START TEXT SECTION
But in December the government reneged on its goals for women's empowerment with a watered-down gender equality plan that omitted the surname issue.
It "may destroy the social structure based on family units", warned Sanae Takaichi, a former minister, at the time.
Just last week, Japan's newly appointed minister for women's empowerment and gender equality, Tamayo Marukawa, said she was opposed to a legal change allowing women to keep their birth name.
For many "a woman who doesn't want to take her husband's name disrupts much more than a nuclear family, she disrupts the whole idea of family", said Linda White, a professor in Japanese Studies at Middlebury College in the US.
She explained how Japan's traditional koseki (family registry) system, based on single-surname households, has helped preserve patriarchal control everywhere from government to big business.
Japanese society itself seems open to change. Recent polls suggest a majority favour allowing married couples to keep separate surnames.
An October survey by Chinjyo Action and Waseda University showed that 71% supported giving people a choice.
END TEXT SECTION
◆ EXERCISE TASKS
• A. List every person named in the passage on married surnames in Japan.
• B. From the passage on married surnames in Japan, reproduce word for word the text starting at "Just last week, Japan's" and ending at "people a choice.".
START RECORDS SHOWN
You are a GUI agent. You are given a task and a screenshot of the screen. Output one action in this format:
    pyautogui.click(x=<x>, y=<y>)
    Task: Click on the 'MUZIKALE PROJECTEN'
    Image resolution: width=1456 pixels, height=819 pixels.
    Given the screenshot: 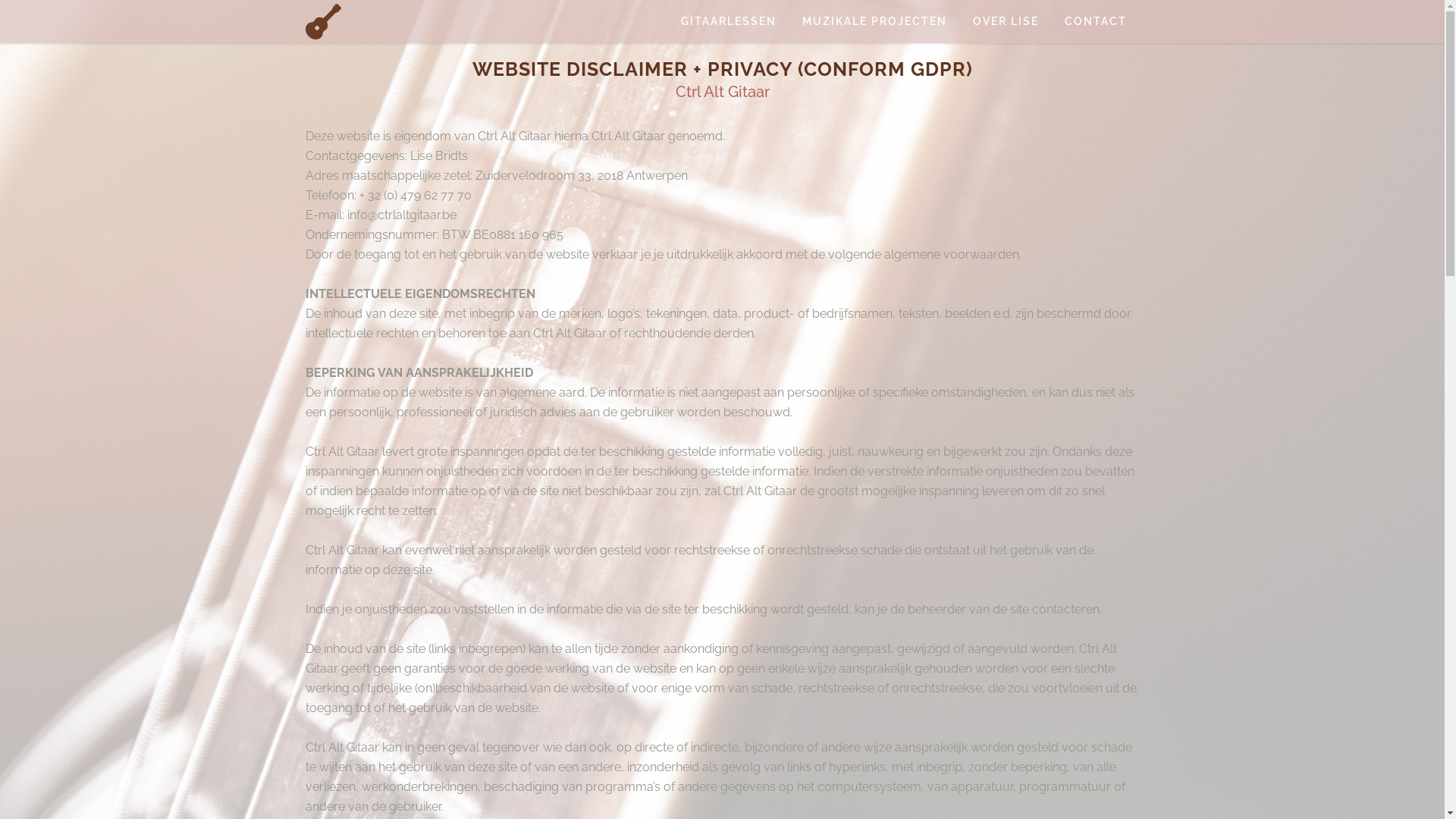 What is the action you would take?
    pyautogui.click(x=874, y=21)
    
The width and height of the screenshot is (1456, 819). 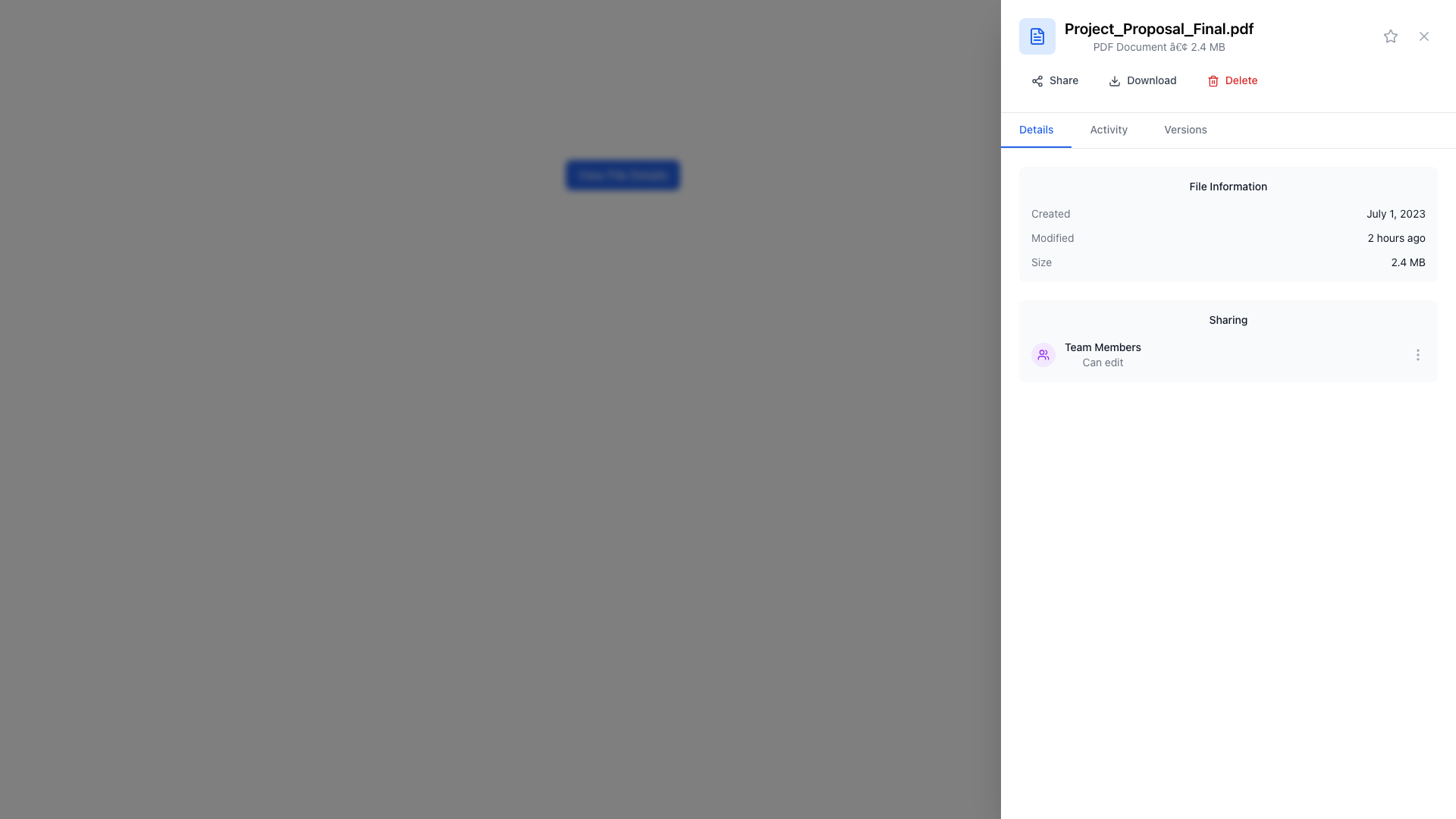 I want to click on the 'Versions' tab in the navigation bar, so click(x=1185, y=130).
END RECORDS SHOWN
◆ ANSWERS BY ITEM
• A.
Sanae Takaichi
Tamayo Marukawa
Linda White

• B.
Just last week, Japan's newly appointed minister for women's empowerment and gender equality, Tamayo Marukawa, said she was opposed to a legal change allowing women to keep their birth name.
For many "a woman who doesn't want to take her husband's name disrupts much more than a nuclear family, she disrupts the whole idea of family", said Linda White, a professor in Japanese Studies at Middlebury College in the US.
She explained how Japan's traditional koseki (family registry) system, based on single-surname households, has helped preserve patriarchal control everywhere from government to big business.
Japanese society itself seems open to change. Recent polls suggest a majority favour allowing married couples to keep separate surnames.
An October survey by Chinjyo Action and Waseda University showed that 71% supported giving people a choice.